→ EXERCISE DESCRIPTION
In the excerpt on Phytophthora genomes, what share of the RxLRs in P. megakarya and in P. palmivora does the RxLR-FA001 family account for?

→ EXCERPT PROVIDED
■ ■ ■
Overall, when looking at many highly expanded gene families in P. megakarya and P. palmivora, we observed a high number of hypothetical protein-coding genes, their often-close association with TEs (File S2), and a tendency to be non-detectable in the RNA-seq data we collected, which suggests low or no expression (File S3). Duplications of functional gene families have long been loosely associated with TE-driven genome expansion (Jiang et al. 2006; Jiang and Tyler 2012), potentially carried along in part or entirely to new location in the genome, and subject to potential modification in the process. This would appear to be a major difference among the expanded gene families.

Genome duplication and expansion lead to exceptional effector content in P. megakarya

Overall, both species were predicted to have exceptionally large number of RxLR effectors; a total of 1,382 were predicted in P. megakarya, 717 in P. palmivora (Figure 4A). Although the largest RxLR families were expanded in both pathogens, this was clearer in P. megakarya than in P. palmivora (Figure 4B). In addition, there were many “putative effectors” sharing homology with and often bordering RxLRs in both species (561 in P. megakarya and 251 in P. palmivora) (File S4). These putative effectors, though incomplete, are candidates for evolving or degenerating RxLRs, as is to be expected considering the expanded RxLR numbers in these two species.

Figure 4.

Figure 4

(A) Intergenic space heatmap of P. megakarya and P. palmivora with an overlayed relative position of the predicted RxLR effectors. (B) Numbers of genes in the top five RxLR families per species. (C) Phylogenetic analysis created by resampling the site likelihoods 1,000 times of the two largest families across multiple species of Phytophthora showing a clear branch-specific amplification pattern in P. megakarya. Pinf: P. infestans, Pmeg: P. megakarya, Ppal: P. palmivora, Psoj: P. sojae, Pram: P. ramorum and Pcap: P. capsici.

A phylogenetic analysis of the two largest RxLR families in multiple Phytophthora species showed a pattern of branch-specific duplications within each gene family and the most dramatic expansions in P. megakarya (Figure 4C). The most expanded RxLR gene family (RxLR-FA001) accounted for 21.4% and 15.6% of the RxLRs in P. megakarya and P. palmivora, respectively. Many of the RxLR effectors shown in Figure 4C were found in the expanded gene-sparse regions of the genome in both pathogens. However, in contrast to the pattern of intergenic space surrounding dispersed duplicated genes in general (Figure 3C), many RxLR effectors were also abundant in the more compact (intergenic space ≤ 10 kbp) and gene-rich regions of the genome (Figure 4A). This suggests that both species have evolved large effector repertoires by both WGD and expansion.

Other gene families with virulence related functions were also detected among the expanded families. Necrosis inducing proteins (NPP1, FA00029) and a family of bZIP transcription factors (FA00017) required for zoospore motility and plant infection (Blanco and Judelson 2005; Gamboa-Meléndez et al. 2013), are known to be expanded in P. sojae (Ye et al. 2013), and were also within the top 10 most-expanded gene families in both species. In P. megakarya, a serine/threonine protein kinases family (FA00009) expanded to a size 169 genes larger than other species. These kinases are important for zoospore release, zoospore viability, encystment, and cyst germination and could be related to the higher sporulation ability of P. megakarya (Judelson and Roberts 2002).
■ ■ ■
→ EXTRACTED ENTRIES
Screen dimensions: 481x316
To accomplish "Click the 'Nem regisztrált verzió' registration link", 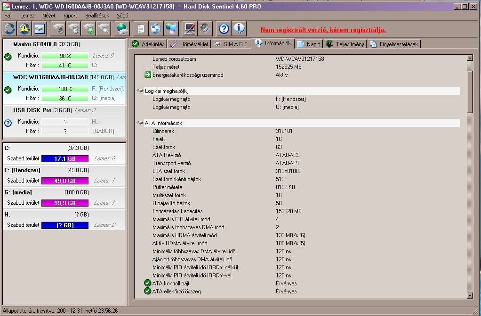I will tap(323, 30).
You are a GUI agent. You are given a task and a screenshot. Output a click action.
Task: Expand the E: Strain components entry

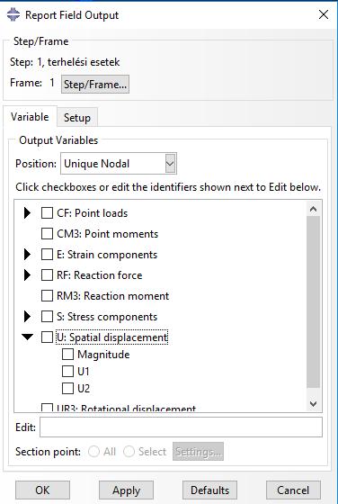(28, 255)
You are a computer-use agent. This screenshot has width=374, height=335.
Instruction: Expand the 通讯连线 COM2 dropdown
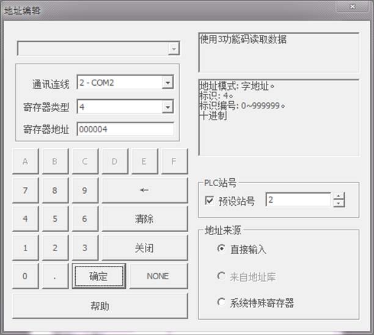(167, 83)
■ ■ ■
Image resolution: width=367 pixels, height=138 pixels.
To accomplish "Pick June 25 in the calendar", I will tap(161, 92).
■ ■ ■
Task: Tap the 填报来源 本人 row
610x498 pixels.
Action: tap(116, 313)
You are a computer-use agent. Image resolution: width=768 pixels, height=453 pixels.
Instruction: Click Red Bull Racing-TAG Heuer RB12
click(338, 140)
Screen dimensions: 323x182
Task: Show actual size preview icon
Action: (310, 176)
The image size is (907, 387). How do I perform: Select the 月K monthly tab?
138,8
■ ■ ■
→ ANSWER AREA
It accounts for 21.4% of the RxLRs in P. megakarya and 15.6% in P. palmivora.